= Delo Menna =

Administrative division of Ethiopia

Delo Mena is one of the woredas in the Oromia Region of Ethiopia. It was part of former Mena Harana woreda what was separated into Delo Mena and Harena Buluk woredas, and it is part of the Bale Zone. Delo Mena is bordered on the south by Meda Welabu, on the west and northwest by Harena Buluk, on the north by Goba, on the northeast by Berbere, and on the east by Guradamole. The administrative center of this woreda is Mena

== Overview ==
Most of this woreda is less than 1500 meters above sea level; Mount Orbo is the highest point. Rivers include the Welmel, Demal, Yadot, Elgo, Erba, Shawe and the Dayyu Rivers. A survey of the land in this woreda shows that 9.8% is arable or cultivable, 29.3% pasture, 56.5% forest or other heavy vegetation, and the remaining 4.1% is considered swampy, degraded or otherwise unusable. Cereals, chickpeas and haricot beans are important crops. Coffee is an important cash crop; over 5,000 hectares are planted with it.

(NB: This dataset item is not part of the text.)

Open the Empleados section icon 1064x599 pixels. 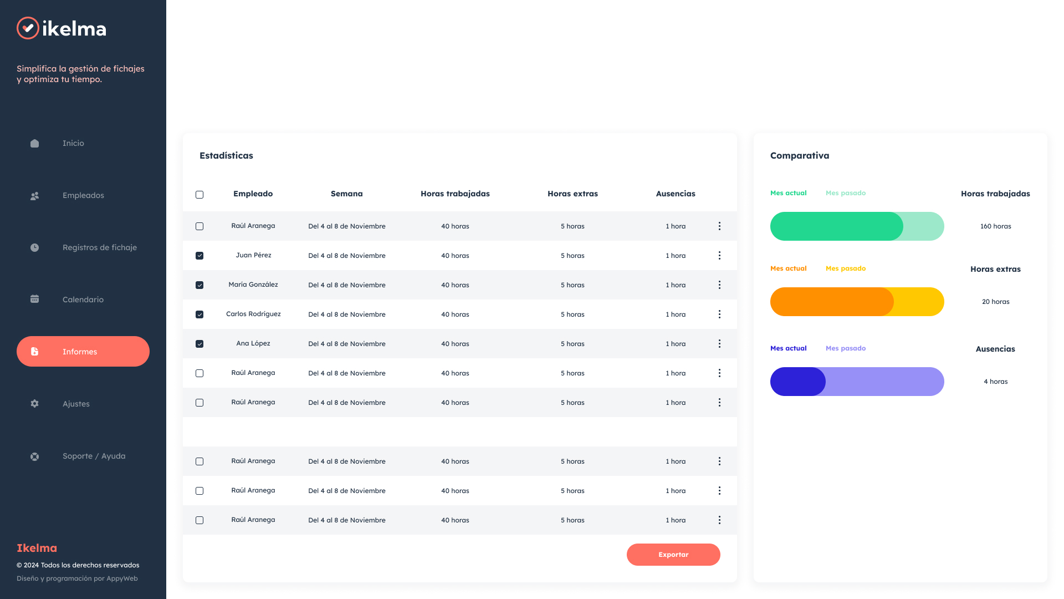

Industry in the woreda includes 10 grain mills, one coffee pulper, and one government-owned saw mill. There were 32 Farmers Associations with 9,146 members and 3 Farmers Service Cooperatives with 913 members. The statistics for road coverage and access to drinking water are not available for Mennana Harena Buluk.

== Demographics ==
The 2007 national census reported a total population for this woreda of 89,670, of whom 45,570 were men and 44,100 were women; 10,660 or 11.89% of its population were urban dwellers. The majority of the inhabitants said they were Muslim, with 92.59% of the population reporting they observed this belief, while 6.63% of the population practised Ethiopian Orthodox Christianity.

Based on figures published by the Central Statistical Agency in 2005, this woreda has an estimated total population of 114,627, of whom 56,493 are men and 58,134 are women; 14,289 or 12.47% of its population are urban dwellers, which is less than the Zone average of 13.5%. With an estimated area of 6,680.94 square kilometers, Mennana Harena Buluk has an estimated population density of 17.2 people per square kilometer, which is less than the Zone average of 27.

The 1994 national census reported a total population for this woreda of 97,586, of whom 47,820 were men and 49,766 women; 9,997 or 10.24% of its population were urban dwellers at the time. The two largest ethnic groups reported in Mennana Harena Buluk were the Oromo (93%), and the Amhara (5.49%); all other ethnic groups made up 1.51% of the population. Oromiffa was spoken as a first language by 91.88%, and 7.49% spoke Amharic; the remaining 0.63% spoke all other primary languages reported. The majority of the inhabitants were Muslim, with 79.97% of the population having reported they practiced that belief, while 19.26% of the population said they professed Ethiopian Orthodox Christianity.